Johannesburg - The implementation of a tax on short-term speculative flows should be carefully considered, Absa Capital said in its emerging markets research report on Tuesday.
Their comments follow newspaper reports that the African National Congress is looking at options to make the rand more competitive, including a possible tax on short-term capital flows into the economy to try and curb rand volatility.
South Africa is heavily reliant on capital inflows, which in turn strengthen the rand.
According to the report, record portfolio flows to the tune of R78.5bn year-to-date have helped buoy the rand.

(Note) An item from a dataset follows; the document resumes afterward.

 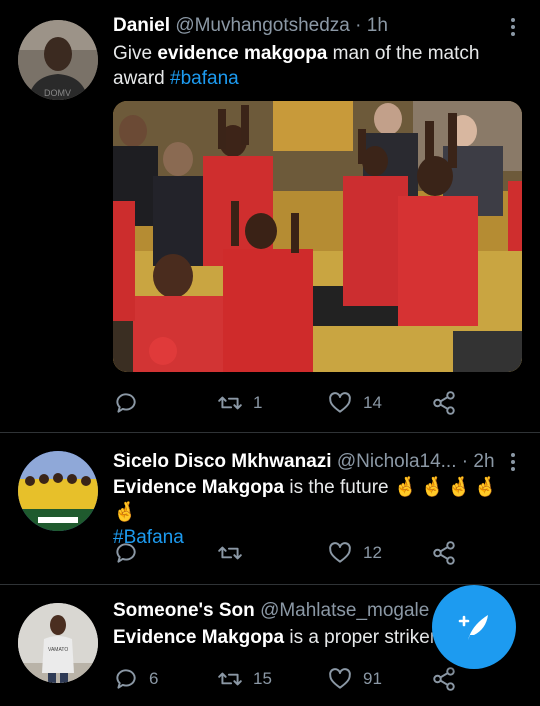 I want to click on tweet-header: Someone's Son @Mahlatse_mogale ·, so click(x=272, y=611).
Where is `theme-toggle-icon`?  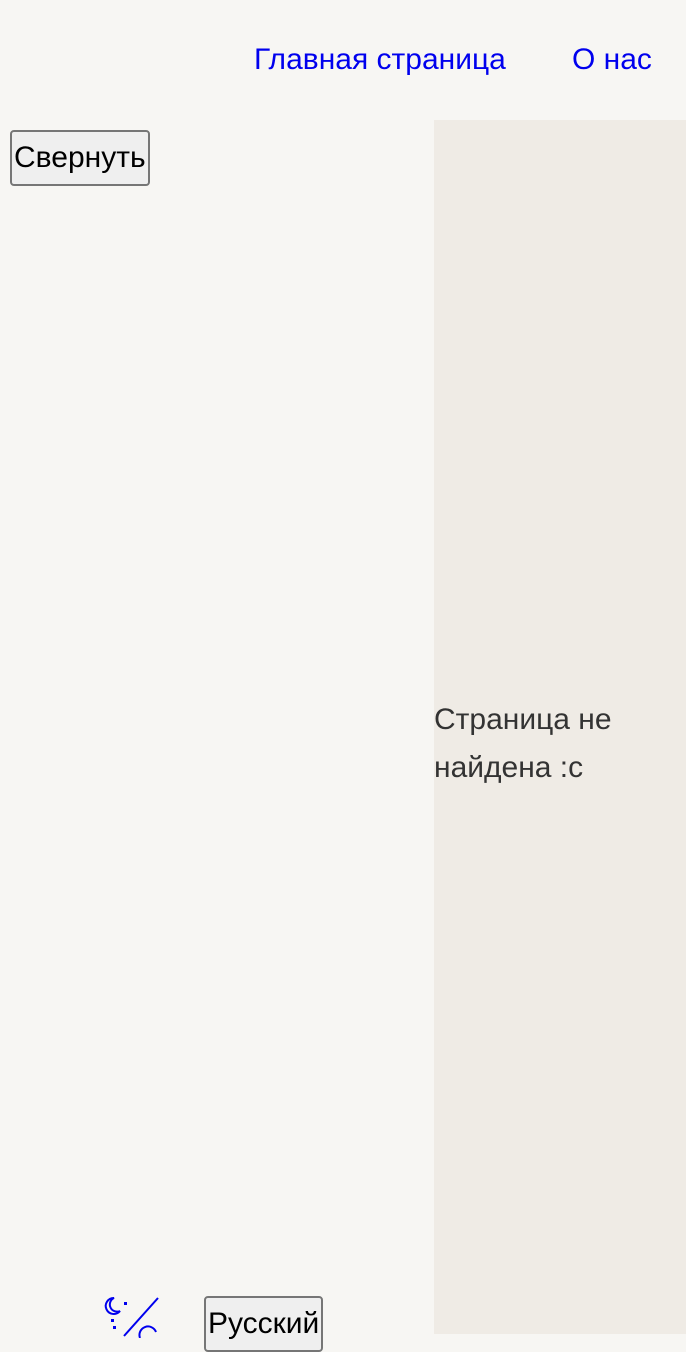 theme-toggle-icon is located at coordinates (132, 1316).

The South African Reserve Bank (Sarb) governor Gill Marcus has said on a number of occasions that although the bank is concerned about rand volatility, it prefers the rand exchange rate to be determined by the market.

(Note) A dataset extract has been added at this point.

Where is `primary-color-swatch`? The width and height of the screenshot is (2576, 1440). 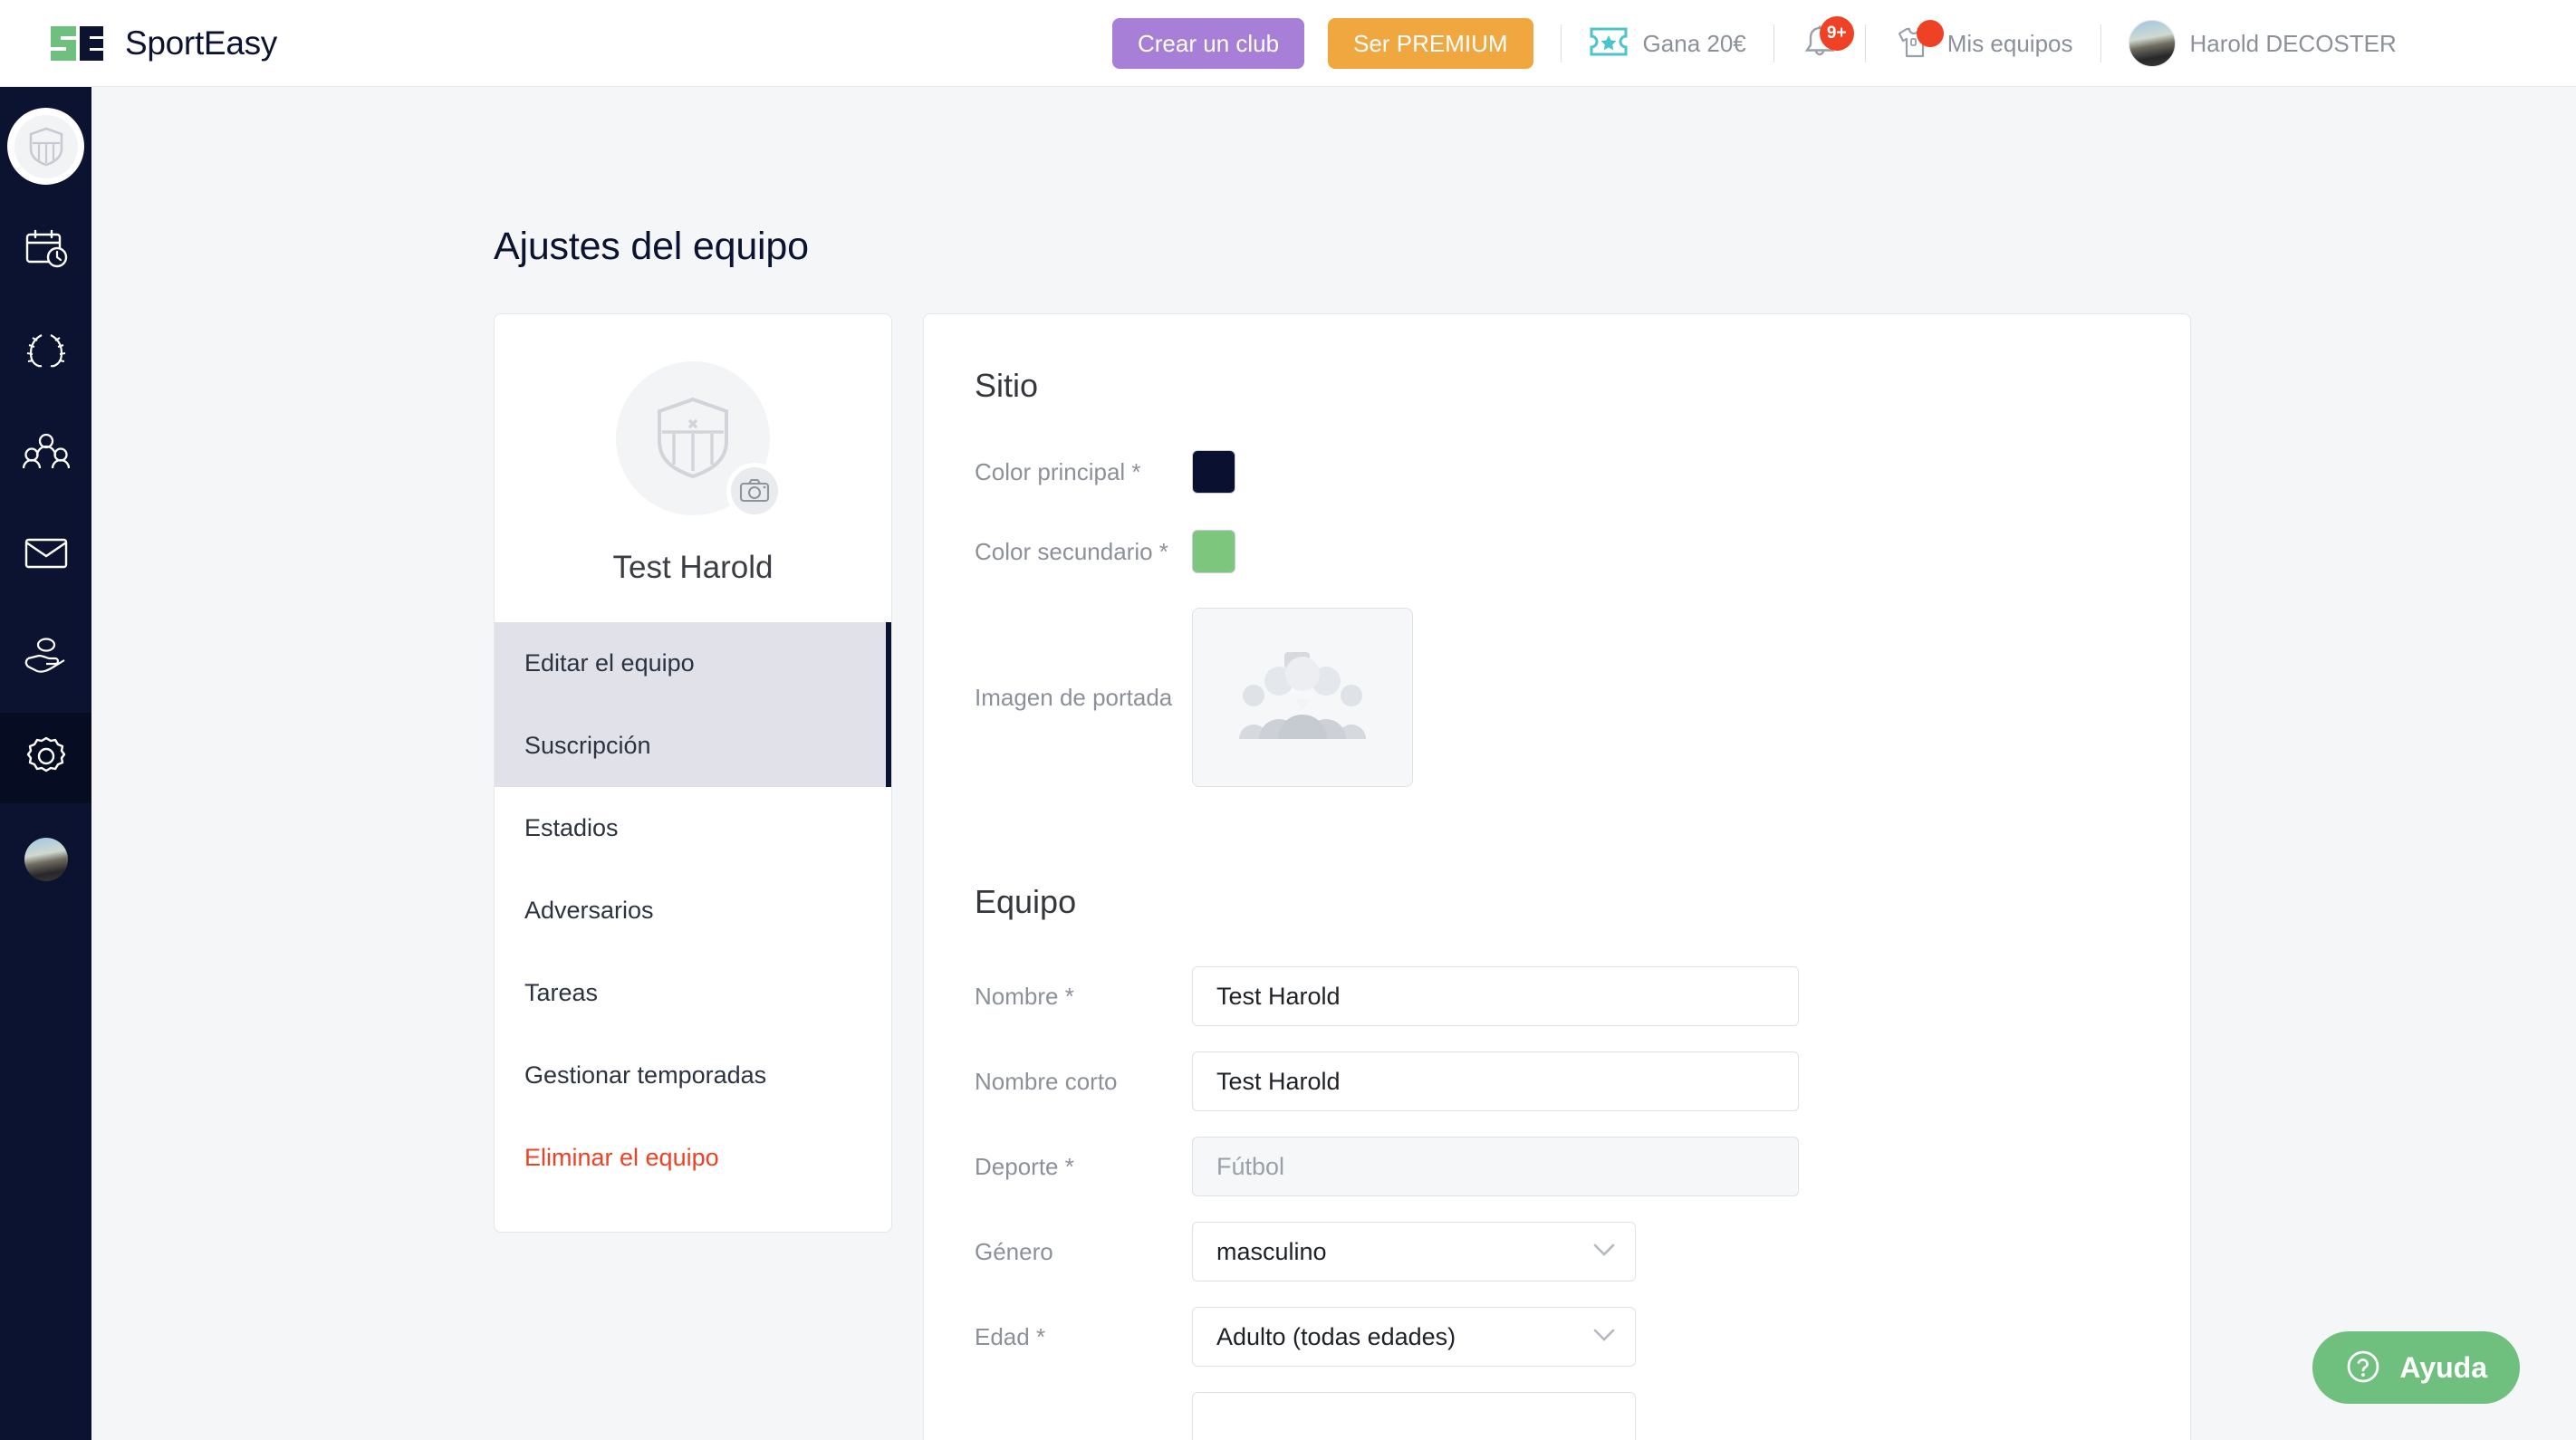
primary-color-swatch is located at coordinates (1213, 472).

Meanwhile, the National Treasury has said while there was an agreement on the need for a stable and competitive exchange rate, there was debate about the kind of "instruments and tactics" that should be used to achieve this.
"We agree with the National Treasury's view that the implementation of a tax on short-term speculative flows needs to be carefully considered, given SA's still heavy reliance on these flows to finance its current account deficit owing to the country's poor savings record," Absa Capital analysts said.
Those calling for a weaker rand have been cautioned. Absa Capital said that a weaker currency also needed to be taken in context of the possible negative implications for inflation.